C'est alors, qu'elle s'effondra, le regard vide.

Je ne comprenais pas et malgré mon envie irrésistible de m'enfuir, je rattrapai son corps juste avant qu'il n'heurte le sol. Enragé, en colère et dégoûté, j'empoignai ma baguette et explosai un sectusempra à l'un des centaures dans l'espoir de les calmer. Le sort dont j'avais été victime par Potter, c'est pas mignon ? Je soulevis Hermione dans mes bras et remarquai une fléchette plantée dans son bras.
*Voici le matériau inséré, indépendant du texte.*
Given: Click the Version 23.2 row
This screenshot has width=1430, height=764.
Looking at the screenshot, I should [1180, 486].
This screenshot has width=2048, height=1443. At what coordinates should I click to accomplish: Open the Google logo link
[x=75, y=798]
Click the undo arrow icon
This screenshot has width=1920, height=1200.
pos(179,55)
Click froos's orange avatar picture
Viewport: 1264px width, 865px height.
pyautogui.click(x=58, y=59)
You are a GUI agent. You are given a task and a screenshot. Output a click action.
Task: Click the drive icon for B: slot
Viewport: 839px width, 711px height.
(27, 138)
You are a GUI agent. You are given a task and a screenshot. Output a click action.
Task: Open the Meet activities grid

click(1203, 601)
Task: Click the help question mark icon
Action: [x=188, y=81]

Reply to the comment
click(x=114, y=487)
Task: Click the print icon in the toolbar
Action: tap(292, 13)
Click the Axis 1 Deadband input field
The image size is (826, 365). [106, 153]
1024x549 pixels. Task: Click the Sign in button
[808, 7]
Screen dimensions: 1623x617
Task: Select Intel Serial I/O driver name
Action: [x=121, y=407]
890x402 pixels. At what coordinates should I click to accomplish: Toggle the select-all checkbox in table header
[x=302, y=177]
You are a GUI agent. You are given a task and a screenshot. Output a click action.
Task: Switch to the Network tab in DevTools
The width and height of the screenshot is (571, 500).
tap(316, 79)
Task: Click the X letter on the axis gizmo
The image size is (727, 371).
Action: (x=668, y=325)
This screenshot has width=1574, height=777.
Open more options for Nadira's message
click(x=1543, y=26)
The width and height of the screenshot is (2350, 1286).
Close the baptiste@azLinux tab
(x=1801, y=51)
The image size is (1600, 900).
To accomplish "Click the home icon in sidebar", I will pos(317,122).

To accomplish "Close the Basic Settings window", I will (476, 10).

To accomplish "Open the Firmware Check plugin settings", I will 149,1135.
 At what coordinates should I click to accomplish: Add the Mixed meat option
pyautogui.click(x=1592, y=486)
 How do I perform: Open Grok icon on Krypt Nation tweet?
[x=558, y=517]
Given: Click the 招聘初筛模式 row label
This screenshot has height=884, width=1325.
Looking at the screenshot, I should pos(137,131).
J'accélérai mes mouvements, me mis à marcher le plus vite que je pus, tout en la portant. Il fallait que je parvienne au moins jusqu'à cet arbre, pour me cacher derrière.

Tout à coup une douleur à l'épaule.

Une fléchette. La fatigue m'engourdit. Plus que 2m à parcourir.

Je chassais la somnolence. Et me concentrais. 1 mètre. Je m'arrêtais. Essoufflé. Endormi. Avances, mon instinct de survie me le hurlait. Je fis un pas. Je ne pus plus... Je m'affalais par terre.

Mes yeux se refermèrent sur une pousse verte. En gros-plan, devant le corps inerte d'Hermione.